A cultura é um bem que deve ser distribuído de forma igual, coerente e sem distinção. Aguardar meses pela chegada de um filme, peça teatral ou uma revista é, no mínimo, contraditório para um país que prega o desenvolvimento e a valorização da cultura nacional. Está na hora de voltarmos a atenção para quem precisa e merece esse respeito. Chega de olhá-los apenas quando ocorrer uma tragédia ou algo similar.
P.S.: lembrei que o Jurandir Filho (cinema com rapadura) ou alguém de lá, não me lembro ao certo, disse que teria que ir a São Paulo para assistir o filme do Batman do jeito que ele queria (em Imax ou algo assim), pois no Estado dele não havia tal conforto e tecnologia. Será que ninguém vê que esses lugares tem um grande potencial de mercado e está lotado de consumidores e apreciadores de cultura e entretenimento?

Comentários

  1. A cultura foi elitizada, esse é o problema. Tão elitizada que, além do problema apontado na matéria, hoje os cinemas estão praticamente confinados aos shoppings, situados não como exibição de arte ou mesmo de entretenimento, mas como objeto e chamariz para o consumo.

    E pensar que, nos primórdios do cinema, surgiram os nickelodeons (http://en.wikipedia.org/wiki/Nickelodeon_(movie_theater)). Para compensar, se isso for uma compensação, hoje as pessoas podem ver filmes em casa, com uma simples TV ou com um sofisticado Home Theater. Porém, isso não justifica.

    Além da concentração regional e da concentração local, temos outro problema sério: o de exibição de filmes do "circuito alternativo", ou seja, o cinema não feito por grandes produtoras/distribuidoras, o cinema de arte, não-comercial. Ficaram restritos aos cineclubes, centros culturais, mostras de cinema internacional. Esses dificilmente passam na TV, em canais abertos ou pagos. Como fazer para assisti-los?

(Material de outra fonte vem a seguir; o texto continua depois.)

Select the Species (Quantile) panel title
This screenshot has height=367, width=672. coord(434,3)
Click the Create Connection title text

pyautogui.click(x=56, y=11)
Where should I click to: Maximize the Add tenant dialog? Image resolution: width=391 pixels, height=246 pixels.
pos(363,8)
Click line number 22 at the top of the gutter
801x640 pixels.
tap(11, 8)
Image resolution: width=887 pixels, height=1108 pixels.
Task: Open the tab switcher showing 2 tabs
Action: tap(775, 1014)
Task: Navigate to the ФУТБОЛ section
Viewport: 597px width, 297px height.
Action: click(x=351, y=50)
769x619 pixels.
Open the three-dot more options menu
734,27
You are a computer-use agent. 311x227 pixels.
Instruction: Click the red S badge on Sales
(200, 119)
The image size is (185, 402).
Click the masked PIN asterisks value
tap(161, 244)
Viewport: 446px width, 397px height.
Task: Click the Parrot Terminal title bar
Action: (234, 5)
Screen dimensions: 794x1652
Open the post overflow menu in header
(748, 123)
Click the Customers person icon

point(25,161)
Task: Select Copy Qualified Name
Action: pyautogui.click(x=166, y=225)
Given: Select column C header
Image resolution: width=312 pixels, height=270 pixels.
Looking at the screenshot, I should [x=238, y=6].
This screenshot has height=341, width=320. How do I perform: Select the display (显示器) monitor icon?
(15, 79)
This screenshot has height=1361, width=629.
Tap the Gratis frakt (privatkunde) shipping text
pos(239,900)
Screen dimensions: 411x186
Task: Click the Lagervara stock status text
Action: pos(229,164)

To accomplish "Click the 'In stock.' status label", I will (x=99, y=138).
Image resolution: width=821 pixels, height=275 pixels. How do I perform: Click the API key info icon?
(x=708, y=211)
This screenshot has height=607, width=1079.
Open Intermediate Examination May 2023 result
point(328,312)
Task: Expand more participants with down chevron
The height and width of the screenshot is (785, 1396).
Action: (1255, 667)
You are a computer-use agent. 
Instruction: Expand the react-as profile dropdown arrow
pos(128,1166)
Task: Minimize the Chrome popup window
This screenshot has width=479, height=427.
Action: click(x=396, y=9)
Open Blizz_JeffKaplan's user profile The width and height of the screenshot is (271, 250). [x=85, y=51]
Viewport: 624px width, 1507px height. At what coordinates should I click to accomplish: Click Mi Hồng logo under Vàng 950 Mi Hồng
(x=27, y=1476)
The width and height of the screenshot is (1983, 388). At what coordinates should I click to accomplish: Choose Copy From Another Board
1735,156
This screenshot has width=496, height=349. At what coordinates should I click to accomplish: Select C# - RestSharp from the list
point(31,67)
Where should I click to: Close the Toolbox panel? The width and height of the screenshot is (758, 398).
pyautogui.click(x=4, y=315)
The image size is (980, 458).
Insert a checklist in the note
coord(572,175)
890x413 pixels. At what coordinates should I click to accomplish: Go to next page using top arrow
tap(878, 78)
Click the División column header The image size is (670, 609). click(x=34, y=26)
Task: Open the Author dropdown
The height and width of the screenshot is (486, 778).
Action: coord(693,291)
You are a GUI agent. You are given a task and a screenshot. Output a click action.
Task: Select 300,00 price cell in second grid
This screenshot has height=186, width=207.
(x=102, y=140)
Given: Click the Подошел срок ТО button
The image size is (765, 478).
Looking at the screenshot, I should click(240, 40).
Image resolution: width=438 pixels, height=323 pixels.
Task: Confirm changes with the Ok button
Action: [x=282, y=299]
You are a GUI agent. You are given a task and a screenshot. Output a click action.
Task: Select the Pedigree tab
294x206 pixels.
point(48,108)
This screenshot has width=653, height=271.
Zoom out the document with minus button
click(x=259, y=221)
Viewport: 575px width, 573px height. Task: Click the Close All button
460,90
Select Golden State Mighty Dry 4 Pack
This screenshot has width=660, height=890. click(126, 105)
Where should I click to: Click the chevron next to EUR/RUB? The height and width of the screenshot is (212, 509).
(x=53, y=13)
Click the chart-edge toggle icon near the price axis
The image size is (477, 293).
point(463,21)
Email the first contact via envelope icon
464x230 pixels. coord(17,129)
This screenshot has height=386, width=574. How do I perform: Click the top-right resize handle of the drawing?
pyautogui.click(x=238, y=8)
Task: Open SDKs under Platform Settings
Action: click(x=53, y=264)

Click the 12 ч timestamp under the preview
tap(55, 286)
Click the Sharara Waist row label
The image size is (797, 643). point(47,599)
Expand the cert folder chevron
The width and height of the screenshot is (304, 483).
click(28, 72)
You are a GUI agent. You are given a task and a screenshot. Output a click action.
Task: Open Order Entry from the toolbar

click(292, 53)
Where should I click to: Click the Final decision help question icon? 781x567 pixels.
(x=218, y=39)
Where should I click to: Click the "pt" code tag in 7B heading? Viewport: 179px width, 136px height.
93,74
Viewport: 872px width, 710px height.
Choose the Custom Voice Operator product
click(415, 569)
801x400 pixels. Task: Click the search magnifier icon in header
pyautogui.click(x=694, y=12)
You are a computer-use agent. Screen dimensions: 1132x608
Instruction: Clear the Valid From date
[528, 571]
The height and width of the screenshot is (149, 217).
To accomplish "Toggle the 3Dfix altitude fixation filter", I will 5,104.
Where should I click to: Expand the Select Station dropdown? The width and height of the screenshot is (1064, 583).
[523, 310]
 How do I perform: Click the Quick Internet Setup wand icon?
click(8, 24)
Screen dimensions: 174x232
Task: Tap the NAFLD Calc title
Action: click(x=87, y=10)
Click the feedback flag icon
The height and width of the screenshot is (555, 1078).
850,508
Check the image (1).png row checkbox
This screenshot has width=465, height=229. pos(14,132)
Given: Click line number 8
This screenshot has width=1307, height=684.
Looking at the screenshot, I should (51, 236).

    Um problema decorrente dessa falta de consideração com grande parte da população "consumidora" de cultura é um efeito colateral: a pirataria. Verdade que muitos podem recorrer a ela podendo ter acesso, mas e os que não tem acesso? Não por culpa própria ou falta de recursos, mas por culpa dessa grande concentração que exclui boa parte do público apreciador de cinema.

    A lembrar que muitos não querem luxo: querem apenas assistir ao filme. Em outros tempos um projetor, o filme, um punhado de cadeiras e um local para projeção bastava. Não há desculpa para o filme não ser exibido, mesmo com algum atraso.